Okay. I've rewritten the core capture function to use the Link header and it appears to be working in my local branch.

https://github.com/pastpages/savepagenow/blob/0422475e509dbc9b254a820534d6f2c9cf77824e/savepagenow/api.py#L54-L76

I am going to do a little more testing, drop Python 2 support, tidy up a couple other things. If it all goes well I'll try to release a new version to PyPI this morning.

eggplants commented 4 years ago

LGTM. Thank you so much for your support... I'm waiting for new release.

eggplants commented 4 years ago

Are some issues (#14 && #16 && #23) going to be solved?

palewire commented 4 years ago

New version is out with the fix. Let me know if it doesn't work for you.

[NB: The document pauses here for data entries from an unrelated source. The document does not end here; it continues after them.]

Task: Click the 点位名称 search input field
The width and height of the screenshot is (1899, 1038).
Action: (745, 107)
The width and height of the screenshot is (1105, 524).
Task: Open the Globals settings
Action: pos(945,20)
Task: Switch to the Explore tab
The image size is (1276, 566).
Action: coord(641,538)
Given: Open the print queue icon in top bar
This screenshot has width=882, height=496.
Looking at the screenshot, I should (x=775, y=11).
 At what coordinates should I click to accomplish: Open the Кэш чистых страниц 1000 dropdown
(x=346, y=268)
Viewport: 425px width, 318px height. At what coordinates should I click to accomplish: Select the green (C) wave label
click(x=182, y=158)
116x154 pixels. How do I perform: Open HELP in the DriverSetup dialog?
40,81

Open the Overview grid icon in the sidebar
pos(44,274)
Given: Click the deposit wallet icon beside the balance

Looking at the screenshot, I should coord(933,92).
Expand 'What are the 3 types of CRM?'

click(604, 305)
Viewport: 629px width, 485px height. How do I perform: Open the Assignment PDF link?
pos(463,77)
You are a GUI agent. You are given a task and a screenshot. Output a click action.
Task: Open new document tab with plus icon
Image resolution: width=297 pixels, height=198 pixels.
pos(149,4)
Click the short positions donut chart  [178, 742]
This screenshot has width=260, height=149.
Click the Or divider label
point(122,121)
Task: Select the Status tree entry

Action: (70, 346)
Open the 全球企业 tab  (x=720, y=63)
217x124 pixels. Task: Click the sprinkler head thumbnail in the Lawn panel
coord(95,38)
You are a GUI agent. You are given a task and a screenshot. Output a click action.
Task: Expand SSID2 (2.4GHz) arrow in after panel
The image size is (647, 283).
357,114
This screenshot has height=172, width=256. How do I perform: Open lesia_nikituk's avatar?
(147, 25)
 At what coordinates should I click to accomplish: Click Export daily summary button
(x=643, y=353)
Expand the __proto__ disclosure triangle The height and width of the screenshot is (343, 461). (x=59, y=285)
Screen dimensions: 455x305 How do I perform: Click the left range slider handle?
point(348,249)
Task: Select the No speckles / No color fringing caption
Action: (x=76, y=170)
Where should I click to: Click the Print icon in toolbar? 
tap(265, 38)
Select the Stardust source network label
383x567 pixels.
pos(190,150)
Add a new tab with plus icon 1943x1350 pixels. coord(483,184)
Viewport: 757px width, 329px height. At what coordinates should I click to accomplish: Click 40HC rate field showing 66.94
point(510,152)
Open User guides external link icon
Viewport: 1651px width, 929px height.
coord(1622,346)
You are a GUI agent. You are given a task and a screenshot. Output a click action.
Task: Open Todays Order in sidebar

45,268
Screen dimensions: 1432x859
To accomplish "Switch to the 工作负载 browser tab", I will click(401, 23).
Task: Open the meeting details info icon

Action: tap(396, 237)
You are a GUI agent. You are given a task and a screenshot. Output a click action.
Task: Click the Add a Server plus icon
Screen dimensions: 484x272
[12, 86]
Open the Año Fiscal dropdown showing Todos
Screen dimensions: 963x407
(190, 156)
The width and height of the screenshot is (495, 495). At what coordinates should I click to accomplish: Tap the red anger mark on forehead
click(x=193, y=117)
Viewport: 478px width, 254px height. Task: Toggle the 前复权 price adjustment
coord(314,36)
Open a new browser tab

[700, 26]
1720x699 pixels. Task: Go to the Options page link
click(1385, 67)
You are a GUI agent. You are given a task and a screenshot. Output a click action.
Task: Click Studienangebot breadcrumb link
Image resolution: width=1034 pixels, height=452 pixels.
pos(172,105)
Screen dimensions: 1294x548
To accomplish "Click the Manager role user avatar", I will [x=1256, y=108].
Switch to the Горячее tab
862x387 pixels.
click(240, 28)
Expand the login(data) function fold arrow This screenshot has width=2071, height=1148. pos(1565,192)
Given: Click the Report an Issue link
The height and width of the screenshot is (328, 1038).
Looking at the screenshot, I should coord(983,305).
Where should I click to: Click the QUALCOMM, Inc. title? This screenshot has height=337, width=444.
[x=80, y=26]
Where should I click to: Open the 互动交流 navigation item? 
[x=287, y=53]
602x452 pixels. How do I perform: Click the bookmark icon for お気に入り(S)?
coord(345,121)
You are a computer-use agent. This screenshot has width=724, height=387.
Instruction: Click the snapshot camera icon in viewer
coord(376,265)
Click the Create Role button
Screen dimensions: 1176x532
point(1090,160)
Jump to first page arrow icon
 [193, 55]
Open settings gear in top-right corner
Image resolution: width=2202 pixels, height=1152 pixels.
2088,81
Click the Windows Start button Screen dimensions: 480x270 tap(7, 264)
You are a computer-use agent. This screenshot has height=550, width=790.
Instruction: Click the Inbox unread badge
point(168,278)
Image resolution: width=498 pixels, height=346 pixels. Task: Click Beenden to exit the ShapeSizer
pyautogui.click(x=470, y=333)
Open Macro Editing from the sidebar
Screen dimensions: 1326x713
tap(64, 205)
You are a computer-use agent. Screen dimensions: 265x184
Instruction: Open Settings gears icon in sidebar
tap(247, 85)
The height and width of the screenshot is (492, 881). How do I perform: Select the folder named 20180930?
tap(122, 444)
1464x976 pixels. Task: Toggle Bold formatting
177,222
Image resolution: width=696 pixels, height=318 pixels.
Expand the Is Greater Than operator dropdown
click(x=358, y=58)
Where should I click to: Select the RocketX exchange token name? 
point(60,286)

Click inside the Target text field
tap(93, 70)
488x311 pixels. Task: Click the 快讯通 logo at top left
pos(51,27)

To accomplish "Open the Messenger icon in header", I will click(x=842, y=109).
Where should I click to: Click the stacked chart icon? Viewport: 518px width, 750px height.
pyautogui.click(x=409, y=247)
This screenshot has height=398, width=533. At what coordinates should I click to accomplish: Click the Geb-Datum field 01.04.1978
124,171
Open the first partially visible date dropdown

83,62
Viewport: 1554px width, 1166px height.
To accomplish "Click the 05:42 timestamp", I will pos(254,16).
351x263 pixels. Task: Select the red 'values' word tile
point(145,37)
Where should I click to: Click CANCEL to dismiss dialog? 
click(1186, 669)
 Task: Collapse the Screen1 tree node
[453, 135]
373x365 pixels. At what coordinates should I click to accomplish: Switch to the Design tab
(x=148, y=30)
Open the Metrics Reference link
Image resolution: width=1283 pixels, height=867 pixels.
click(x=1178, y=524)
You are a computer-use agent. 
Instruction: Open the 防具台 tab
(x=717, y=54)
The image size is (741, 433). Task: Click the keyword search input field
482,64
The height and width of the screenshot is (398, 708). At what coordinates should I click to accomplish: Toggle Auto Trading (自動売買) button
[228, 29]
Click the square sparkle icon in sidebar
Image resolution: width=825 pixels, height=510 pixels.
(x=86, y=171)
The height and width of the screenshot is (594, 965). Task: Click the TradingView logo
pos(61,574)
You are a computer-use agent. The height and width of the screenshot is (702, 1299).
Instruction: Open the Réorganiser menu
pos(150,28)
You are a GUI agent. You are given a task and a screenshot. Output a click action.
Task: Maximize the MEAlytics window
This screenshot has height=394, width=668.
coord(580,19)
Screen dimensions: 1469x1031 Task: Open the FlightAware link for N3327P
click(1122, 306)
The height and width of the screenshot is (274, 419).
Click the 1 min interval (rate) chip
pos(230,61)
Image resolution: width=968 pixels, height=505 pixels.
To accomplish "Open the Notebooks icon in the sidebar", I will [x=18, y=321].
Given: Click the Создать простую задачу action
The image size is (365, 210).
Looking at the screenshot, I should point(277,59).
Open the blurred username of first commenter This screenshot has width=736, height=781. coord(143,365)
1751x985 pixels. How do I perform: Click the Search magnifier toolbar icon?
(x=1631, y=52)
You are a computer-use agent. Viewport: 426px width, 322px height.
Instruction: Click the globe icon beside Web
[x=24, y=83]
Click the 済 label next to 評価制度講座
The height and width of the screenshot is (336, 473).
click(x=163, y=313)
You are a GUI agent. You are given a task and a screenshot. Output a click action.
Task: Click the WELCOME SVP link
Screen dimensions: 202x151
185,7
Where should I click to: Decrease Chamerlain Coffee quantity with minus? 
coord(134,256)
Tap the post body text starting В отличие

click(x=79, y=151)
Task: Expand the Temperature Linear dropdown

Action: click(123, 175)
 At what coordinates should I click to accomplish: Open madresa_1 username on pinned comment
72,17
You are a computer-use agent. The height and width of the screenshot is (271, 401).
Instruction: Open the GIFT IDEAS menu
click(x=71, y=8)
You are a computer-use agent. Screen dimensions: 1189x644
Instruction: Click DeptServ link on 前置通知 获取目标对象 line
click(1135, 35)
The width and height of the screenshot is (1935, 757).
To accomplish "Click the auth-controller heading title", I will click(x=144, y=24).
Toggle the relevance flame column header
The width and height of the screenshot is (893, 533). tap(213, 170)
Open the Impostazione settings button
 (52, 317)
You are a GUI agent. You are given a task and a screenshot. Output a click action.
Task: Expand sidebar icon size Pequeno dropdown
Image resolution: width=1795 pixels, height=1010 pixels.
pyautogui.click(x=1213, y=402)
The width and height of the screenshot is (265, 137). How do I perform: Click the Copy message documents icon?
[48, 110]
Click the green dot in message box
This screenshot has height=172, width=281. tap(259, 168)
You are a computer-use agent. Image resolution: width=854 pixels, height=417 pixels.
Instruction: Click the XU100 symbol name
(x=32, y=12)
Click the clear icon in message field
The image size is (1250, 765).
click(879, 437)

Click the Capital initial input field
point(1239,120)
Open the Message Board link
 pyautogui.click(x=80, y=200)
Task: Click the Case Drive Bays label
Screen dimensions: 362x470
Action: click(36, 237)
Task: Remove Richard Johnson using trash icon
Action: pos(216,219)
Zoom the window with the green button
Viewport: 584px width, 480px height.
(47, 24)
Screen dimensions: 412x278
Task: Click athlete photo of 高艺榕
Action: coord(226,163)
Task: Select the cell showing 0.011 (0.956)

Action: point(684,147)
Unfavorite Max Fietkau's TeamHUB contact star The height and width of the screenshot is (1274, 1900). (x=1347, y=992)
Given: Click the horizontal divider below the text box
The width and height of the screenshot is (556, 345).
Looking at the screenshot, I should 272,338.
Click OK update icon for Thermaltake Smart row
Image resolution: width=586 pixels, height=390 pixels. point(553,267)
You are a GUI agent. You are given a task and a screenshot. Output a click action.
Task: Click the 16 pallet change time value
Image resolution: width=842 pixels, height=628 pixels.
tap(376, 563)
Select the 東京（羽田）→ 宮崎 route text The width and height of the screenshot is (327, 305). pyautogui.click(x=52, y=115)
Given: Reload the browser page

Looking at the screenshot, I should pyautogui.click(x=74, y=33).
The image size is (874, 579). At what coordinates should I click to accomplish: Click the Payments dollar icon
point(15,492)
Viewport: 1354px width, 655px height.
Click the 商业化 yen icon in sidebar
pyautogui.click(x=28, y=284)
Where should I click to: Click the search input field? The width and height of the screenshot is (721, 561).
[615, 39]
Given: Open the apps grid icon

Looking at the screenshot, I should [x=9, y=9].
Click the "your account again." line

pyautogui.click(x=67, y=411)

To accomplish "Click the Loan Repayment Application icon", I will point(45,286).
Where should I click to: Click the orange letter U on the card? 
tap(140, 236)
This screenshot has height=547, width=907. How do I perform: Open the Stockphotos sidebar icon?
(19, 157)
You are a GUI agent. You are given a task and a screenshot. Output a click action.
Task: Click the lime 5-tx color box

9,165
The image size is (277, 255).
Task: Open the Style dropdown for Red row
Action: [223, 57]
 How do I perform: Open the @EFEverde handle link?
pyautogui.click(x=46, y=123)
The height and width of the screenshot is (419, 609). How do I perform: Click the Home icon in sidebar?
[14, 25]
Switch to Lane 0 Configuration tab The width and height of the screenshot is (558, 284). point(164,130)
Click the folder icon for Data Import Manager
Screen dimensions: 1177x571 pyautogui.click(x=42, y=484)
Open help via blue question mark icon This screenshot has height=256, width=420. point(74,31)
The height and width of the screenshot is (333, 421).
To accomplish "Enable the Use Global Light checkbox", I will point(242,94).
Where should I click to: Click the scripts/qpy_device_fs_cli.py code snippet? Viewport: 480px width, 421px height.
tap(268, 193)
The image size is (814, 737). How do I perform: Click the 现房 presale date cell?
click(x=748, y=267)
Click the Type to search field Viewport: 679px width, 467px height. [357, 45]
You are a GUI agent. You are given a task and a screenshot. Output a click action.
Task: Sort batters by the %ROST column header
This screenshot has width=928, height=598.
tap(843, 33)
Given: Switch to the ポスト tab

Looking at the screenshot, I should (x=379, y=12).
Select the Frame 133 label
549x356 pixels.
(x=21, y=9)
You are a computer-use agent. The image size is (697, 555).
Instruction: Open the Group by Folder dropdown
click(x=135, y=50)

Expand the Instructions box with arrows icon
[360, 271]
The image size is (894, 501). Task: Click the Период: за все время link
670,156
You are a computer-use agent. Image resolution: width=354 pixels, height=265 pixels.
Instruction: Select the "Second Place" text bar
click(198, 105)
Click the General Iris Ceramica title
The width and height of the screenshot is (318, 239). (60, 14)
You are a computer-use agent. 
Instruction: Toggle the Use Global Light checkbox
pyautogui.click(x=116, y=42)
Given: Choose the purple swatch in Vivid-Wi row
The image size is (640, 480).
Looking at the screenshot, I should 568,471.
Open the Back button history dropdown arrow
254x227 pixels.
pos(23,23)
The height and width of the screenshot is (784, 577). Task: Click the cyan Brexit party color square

https://pypi.org/project/savepagenow/1.0.0/

eggplants commented 4 years ago

OK. This module seems to work well.

$ pip list | grep savepagenow
savepagenow                        1.0.0
$ eval "python3 -c 'from savepagenow import*;"{capture,capture_or_cache}"(\"http://www.example.com/\")';"|&cat>log
$ cat log
Traceback (most recent call last):
  File "<string>", line 1, in <module>
  File "/home/eggplants/.pyenv/versions/3.8.0/lib/python3.8/site-packages/savepagenow/api.py", line 73, in capture
    raise CachedPage(msg)
savepagenow.exceptions.CachedPage: archive.org returned a cache of this page: https://web.archive.org/web/20200712165624/https://example.com/